UT Austin President Greg Fenves released the following statement:
The University of Texas at Austin lost a cherished student last year — Nicky Cumberland. For the last six months, our thoughts have remained with the Cumberland family. We mourn alongside them. And we wish them peace.
Let me make clear — there is no place for hazing at The University of Texas. The mission of this university — to educate, learn, discover and serve — can only be accomplished in an environment where we respect each other. Where we look after our neighbors, peers and friends.
The Dean of Students has conducted a thorough investigation. The appeals process is still underway, and each case is judged on its facts.
Following the announcement, the Texas Cowboys Alumni Association released the below statement:
The Texas Cowboys have served the UT and greater Austin community for nearly a century. For example, our members have volunteered tens of thousands of community service hours, donated hundreds of thousands of dollars to charity, and contributed to campus learning through activities such as hosting a lectureship series featuring world leaders on campus. Consequently, we are disappointed by the University’s decision today, and are saddened that it may prevent our organization from continuing this legacy of service. Throughout the investigation our entire organization has been completely transparent, engaged, and accessible. Indeed, the University has repeatedly complimented our members’ cooperation during the investigation. As an organization, we are disappointed by the misconduct of certain student members. In fact, we have expelled and suspended from our organization the students who were connected to the hazing. Their actions violated University regulations and did not align with our organization’s standards – and they do not represent the heart and soul of our organization.
However, hazing did not cause the car accident that took Nicky Cumberland’s life. The University’s ruling expressly determined that sleep deprivation did not occur at the retreat.
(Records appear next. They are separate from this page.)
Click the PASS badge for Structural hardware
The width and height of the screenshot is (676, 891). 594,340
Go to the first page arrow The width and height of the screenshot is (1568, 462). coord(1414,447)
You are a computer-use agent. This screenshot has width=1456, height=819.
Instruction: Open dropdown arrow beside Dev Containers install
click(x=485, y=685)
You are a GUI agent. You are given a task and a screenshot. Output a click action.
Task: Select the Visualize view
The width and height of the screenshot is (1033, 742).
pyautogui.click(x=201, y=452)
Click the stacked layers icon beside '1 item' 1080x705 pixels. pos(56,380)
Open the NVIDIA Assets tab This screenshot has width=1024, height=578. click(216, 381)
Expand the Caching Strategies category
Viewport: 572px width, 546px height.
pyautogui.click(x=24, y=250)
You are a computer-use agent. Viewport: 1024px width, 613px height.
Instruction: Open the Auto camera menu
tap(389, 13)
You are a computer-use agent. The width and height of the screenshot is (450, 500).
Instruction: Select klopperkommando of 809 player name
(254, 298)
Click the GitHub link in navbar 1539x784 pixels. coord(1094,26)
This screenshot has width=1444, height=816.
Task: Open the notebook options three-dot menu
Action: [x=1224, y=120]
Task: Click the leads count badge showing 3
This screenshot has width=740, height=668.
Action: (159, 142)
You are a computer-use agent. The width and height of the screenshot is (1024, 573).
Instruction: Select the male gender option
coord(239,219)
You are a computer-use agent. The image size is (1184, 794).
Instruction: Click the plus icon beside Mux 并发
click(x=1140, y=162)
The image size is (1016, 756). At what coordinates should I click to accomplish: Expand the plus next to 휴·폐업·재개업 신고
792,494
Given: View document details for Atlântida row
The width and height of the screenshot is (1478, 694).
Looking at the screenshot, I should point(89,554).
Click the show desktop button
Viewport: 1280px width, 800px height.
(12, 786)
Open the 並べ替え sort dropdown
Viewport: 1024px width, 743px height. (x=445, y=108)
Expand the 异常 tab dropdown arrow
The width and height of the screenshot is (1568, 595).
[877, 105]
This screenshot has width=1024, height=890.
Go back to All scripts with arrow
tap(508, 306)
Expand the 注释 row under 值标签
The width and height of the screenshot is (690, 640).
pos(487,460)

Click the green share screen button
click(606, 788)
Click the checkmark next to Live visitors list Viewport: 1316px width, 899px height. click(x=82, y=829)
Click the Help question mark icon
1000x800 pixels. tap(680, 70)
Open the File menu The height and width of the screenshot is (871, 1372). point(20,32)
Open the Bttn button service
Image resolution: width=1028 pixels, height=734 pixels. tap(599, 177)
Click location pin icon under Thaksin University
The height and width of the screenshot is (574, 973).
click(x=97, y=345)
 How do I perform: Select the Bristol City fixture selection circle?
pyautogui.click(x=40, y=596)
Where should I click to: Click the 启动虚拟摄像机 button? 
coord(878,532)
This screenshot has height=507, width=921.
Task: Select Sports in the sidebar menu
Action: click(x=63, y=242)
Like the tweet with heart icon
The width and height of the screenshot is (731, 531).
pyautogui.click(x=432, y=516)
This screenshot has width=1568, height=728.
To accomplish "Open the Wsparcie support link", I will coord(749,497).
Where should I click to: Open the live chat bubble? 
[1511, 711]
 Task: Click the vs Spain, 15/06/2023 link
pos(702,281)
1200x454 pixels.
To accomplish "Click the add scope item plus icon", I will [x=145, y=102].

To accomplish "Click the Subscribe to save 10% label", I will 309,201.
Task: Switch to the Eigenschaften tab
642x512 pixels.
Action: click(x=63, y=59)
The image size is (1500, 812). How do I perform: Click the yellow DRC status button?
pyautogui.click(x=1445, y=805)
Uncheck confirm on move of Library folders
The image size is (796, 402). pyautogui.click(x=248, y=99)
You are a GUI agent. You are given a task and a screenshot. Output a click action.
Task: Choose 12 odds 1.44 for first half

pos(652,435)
According to the University, “multiple members reported that they were able to go to sleep at various times of the night . . . as well, no one reported having been prevented from sleeping.” The car accident was a tragic event that claimed the life of an exceptional person. We continue to mourn with Mr. Cumberland’s family and loved ones. Our organization is committed to learning, growing, and using this tragedy to educate and prepare the next generation of leaders to do better – and to more effectively serve others. However, we cannot accomplish these goals if the Texas Cowboys are no longer permitted to operate as an official student organization. Our leaders are currently reviewing their options and will make a decision shortly on how to proceed.